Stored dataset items
---*---

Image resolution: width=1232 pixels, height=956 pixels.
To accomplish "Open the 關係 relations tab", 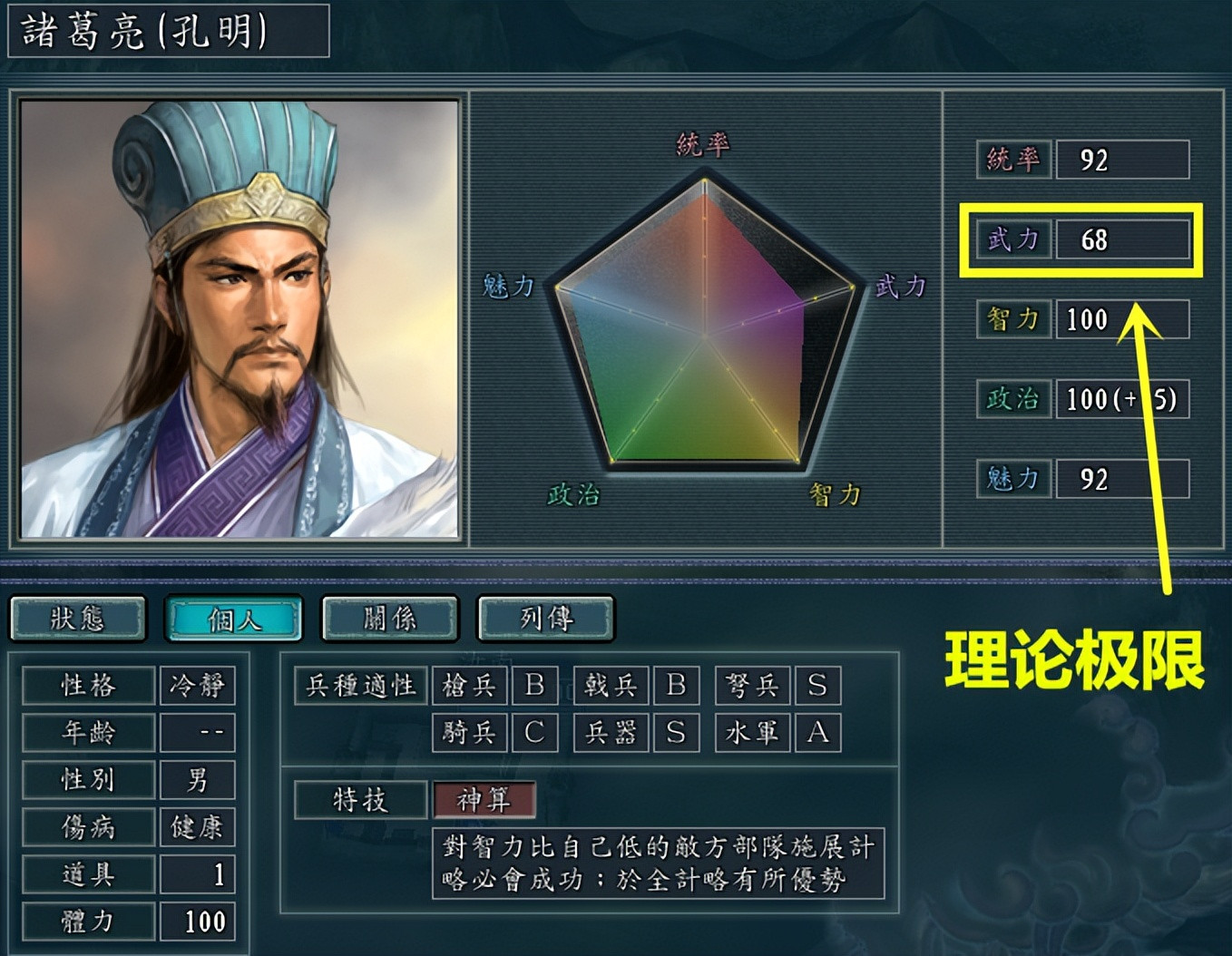I will [390, 619].
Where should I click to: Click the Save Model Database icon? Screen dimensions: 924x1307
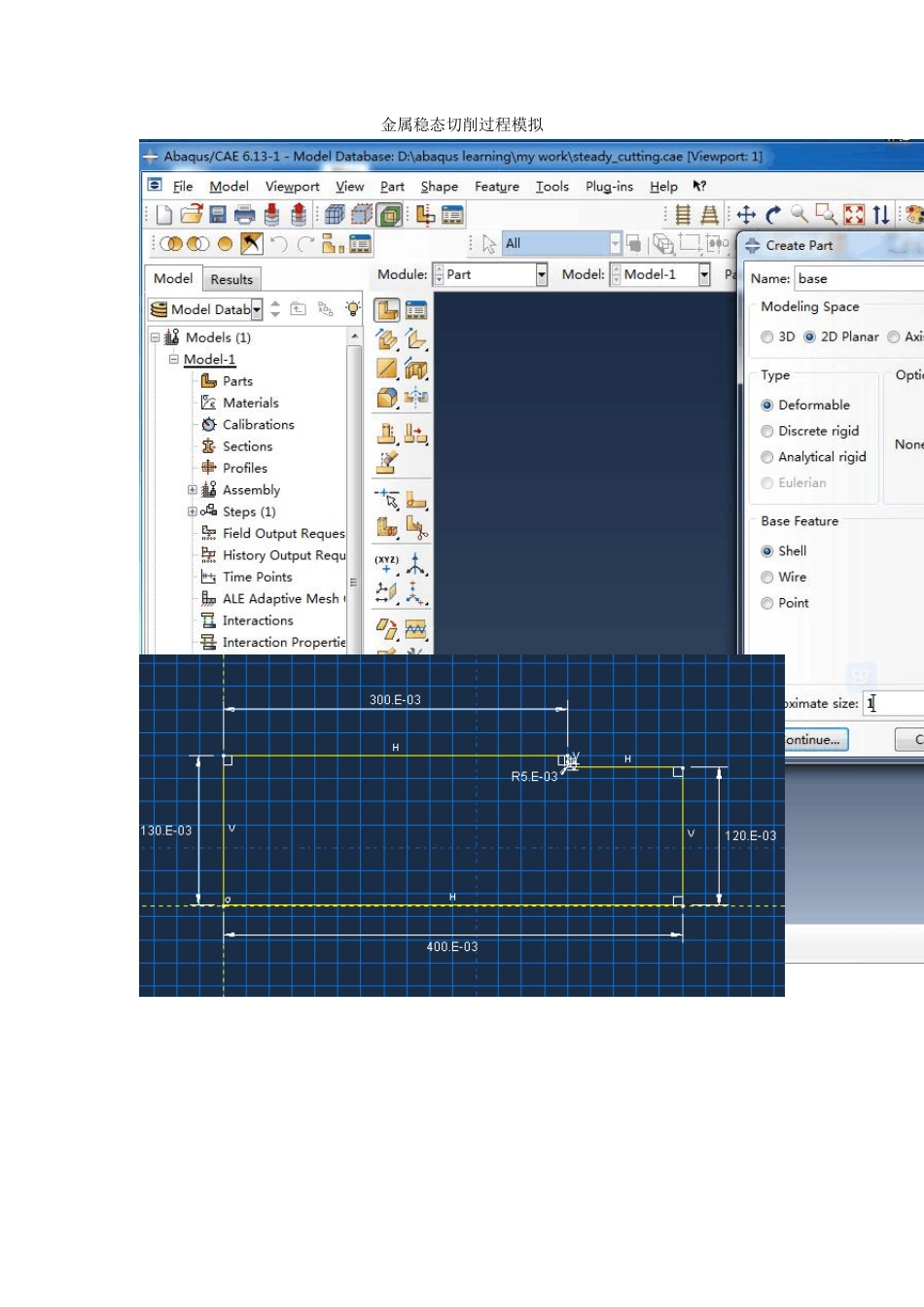(x=218, y=215)
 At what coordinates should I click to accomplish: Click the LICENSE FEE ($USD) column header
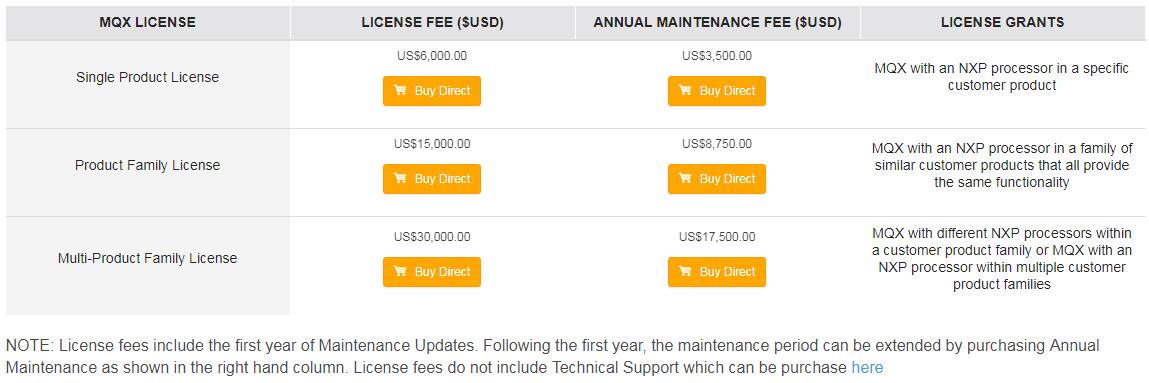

---*---

*Exercise description*. Turn the part of the material above that runs from the line containing "Where should I" through the end of the material into a Markdown table with the columns Row and Line, one line per row, with blank lines skipped and the pictures left out.

*Final result*.
| Row | Line |
|---|---|
| 1 | Where should I click to: Click the Save Model Database icon? Screen dimensions: 924x1307 |
| 2 | (x=218, y=215) |
| 3 |  At what coordinates should I click to accomplish: Click the LICENSE FEE ($USD) column header |